START DOCUMENT PASSAGE

Nietzsche also notes that people who are better than others often feel lonely. To such people, companionship is only a means to an end until they reach their goal. Nietzsche suggests that perhaps it’s not genius but the opportunity to take advantage of one’s genius that is rare. A noble person has more self-respect than commoners do and therefore feels superior to them.

Nietzsche rhapsodizes to his god, Dionysus. He expresses despair that he can’t find adequate expression for his thoughts in words. His thoughts are free and light, but when they’re put into words they become dull and solemn. Language captures only the most rigid of ideas.

Nietzsche is most abrasive in this chapter. He argues that life is all about exploitation, but we can’t really agree with him because he doesn’t offer any evidence to support his argument. The will to power does involve some form of exploitation, which involves dominating one group over another. However, at its best the will to power involves self-overcoming and turning our instincts for cruelty upon ourselves. This kind of self-overcoming isn’t always exploitative; it just depends on what you’re trying to achieve by overcoming yourself.

Nietzsche defends the aristocracy’s exploitation of the commoners by saying that it is a result of their will to power. He also says that there are no clear distinctions between people, and that true greatness can’t be recognized anyway.

END DOCUMENT PASSAGE
START DATA RECORDS

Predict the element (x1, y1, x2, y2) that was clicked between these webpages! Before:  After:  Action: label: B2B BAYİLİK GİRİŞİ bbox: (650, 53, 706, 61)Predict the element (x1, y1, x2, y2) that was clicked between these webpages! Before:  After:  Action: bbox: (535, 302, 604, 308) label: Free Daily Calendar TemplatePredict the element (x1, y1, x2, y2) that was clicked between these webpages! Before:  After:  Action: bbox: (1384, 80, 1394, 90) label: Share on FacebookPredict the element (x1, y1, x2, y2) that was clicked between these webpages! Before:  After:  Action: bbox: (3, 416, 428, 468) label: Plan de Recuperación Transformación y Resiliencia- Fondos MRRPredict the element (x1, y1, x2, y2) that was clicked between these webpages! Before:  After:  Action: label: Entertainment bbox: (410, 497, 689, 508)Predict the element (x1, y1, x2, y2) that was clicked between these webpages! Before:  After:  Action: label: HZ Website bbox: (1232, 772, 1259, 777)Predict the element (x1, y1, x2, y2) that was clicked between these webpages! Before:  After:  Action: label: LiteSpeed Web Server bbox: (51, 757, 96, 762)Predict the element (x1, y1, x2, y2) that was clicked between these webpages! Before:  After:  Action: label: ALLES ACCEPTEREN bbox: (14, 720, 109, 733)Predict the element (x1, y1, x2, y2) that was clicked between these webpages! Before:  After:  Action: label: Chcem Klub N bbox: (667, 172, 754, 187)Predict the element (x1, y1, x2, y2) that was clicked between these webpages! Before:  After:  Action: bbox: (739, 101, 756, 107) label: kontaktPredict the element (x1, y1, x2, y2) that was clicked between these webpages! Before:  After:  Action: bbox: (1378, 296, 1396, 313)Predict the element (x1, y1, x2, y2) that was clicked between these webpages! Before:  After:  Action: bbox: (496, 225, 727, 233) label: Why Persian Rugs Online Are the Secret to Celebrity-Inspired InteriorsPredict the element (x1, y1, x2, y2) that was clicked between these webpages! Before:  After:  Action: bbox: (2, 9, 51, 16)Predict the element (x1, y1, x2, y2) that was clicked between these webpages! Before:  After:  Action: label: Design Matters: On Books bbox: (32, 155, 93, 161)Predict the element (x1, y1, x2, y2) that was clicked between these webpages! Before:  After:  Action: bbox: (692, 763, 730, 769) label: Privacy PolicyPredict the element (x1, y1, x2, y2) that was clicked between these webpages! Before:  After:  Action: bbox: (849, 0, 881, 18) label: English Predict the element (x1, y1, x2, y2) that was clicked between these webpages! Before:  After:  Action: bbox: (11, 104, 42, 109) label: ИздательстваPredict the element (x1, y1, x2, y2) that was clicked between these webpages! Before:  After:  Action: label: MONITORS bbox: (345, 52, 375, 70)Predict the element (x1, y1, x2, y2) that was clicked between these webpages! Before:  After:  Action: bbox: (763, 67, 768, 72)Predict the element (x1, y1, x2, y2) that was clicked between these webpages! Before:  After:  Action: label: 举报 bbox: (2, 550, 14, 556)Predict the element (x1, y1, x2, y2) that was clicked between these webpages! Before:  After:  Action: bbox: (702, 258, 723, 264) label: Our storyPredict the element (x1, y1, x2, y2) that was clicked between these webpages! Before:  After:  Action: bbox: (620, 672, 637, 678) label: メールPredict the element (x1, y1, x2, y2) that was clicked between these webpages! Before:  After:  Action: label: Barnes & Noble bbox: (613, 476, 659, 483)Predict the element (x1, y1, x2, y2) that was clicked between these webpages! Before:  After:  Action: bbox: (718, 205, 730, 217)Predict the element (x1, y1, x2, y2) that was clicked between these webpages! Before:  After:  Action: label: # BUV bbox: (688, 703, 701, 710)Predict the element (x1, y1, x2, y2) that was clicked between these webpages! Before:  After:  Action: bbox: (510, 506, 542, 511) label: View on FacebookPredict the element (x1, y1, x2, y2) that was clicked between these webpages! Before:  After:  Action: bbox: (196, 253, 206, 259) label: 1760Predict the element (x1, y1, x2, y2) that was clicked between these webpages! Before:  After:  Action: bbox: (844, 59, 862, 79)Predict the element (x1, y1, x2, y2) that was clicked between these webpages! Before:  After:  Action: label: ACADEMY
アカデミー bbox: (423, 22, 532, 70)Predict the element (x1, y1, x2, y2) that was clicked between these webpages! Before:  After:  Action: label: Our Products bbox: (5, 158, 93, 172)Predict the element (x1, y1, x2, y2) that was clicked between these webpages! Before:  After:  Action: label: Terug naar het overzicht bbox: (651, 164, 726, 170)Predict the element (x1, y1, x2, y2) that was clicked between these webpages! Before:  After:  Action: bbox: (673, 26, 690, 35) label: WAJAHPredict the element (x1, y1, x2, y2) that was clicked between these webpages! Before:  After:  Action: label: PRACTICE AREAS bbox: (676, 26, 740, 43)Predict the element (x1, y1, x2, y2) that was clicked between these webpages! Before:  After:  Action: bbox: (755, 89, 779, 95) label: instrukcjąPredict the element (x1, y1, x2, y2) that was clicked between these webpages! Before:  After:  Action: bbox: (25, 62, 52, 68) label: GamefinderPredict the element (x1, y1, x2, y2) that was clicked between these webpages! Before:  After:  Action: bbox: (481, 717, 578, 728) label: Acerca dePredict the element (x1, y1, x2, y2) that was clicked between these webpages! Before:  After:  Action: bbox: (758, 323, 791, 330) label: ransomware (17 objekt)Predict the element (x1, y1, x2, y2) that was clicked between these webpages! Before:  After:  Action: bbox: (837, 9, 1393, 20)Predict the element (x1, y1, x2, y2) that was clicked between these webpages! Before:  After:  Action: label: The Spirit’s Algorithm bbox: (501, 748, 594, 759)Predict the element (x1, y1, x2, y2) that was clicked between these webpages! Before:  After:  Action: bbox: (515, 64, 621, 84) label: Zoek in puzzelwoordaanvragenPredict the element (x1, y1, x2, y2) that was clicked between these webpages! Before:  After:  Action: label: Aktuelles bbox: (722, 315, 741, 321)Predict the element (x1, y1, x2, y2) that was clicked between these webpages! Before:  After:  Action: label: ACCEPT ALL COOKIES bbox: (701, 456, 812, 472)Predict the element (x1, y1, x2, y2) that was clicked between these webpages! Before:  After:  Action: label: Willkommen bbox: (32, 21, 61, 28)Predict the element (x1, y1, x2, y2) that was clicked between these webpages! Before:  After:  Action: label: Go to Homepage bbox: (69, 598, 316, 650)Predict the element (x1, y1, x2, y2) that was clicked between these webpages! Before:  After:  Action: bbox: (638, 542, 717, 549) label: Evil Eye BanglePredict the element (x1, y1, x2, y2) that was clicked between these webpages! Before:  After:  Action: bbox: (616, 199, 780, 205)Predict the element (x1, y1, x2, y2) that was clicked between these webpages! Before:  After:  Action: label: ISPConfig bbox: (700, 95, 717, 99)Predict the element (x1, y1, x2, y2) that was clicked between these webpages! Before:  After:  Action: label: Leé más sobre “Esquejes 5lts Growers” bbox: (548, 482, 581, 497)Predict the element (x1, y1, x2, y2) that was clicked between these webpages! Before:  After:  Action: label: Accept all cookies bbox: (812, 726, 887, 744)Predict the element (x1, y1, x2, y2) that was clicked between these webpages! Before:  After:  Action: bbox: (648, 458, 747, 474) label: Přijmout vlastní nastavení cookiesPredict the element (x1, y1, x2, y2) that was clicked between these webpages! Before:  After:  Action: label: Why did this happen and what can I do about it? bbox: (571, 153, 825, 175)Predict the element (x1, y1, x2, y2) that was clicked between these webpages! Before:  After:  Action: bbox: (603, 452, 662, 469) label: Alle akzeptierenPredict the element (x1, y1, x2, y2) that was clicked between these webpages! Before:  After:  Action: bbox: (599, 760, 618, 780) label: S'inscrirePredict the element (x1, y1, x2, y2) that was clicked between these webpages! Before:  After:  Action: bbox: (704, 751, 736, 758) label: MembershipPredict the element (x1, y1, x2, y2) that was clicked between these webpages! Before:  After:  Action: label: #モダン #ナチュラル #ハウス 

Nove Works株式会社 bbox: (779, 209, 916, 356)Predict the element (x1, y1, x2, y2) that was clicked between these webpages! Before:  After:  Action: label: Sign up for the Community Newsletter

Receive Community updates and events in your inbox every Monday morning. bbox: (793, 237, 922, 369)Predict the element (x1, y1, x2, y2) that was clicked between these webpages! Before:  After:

END DATA RECORDS

*ACTIONS TO TAKE*:
1. From the Nietzsche summary above, set down the passage starting with "Nietzsche rhapsodizes to" and going on through "rigid of ideas.".
2. Answer these questions from the Nietzsche summary:
(a) What does Nietzsche say people who are better than others often feel?
(b) What happens to his thoughts when they are put into words?
(c) What does Nietzsche say the aristocracy's exploitation of the commoners is a result of?
3. Based on the Nietzsche summary, mark each statement yes or no, and quote the words that decide it:
(a) Nietzsche offers evidence to support his argument that life is all about exploitation.
(b) A noble person has more self-respect than commoners.
(c) Nietzsche suggests that genius itself is what is rare.

*RESULTS IN ORDER*:
1.
Nietzsche rhapsodizes to his god, Dionysus. He expresses despair that he can’t find adequate expression for his thoughts in words. His thoughts are free and light, but when they’re put into words they become dull and solemn. Language captures only the most rigid of ideas.

2.
(a) They often feel lonely.
(b) They become dull and solemn.
(c) It is a result of their will to power.

3.
(a) No: "he doesn’t offer any evidence to support his argument"
(b) Yes: "A noble person has more self-respect than commoners do"
(c) No: "perhaps it’s not genius but the opportunity to take advantage of one’s genius that is rare"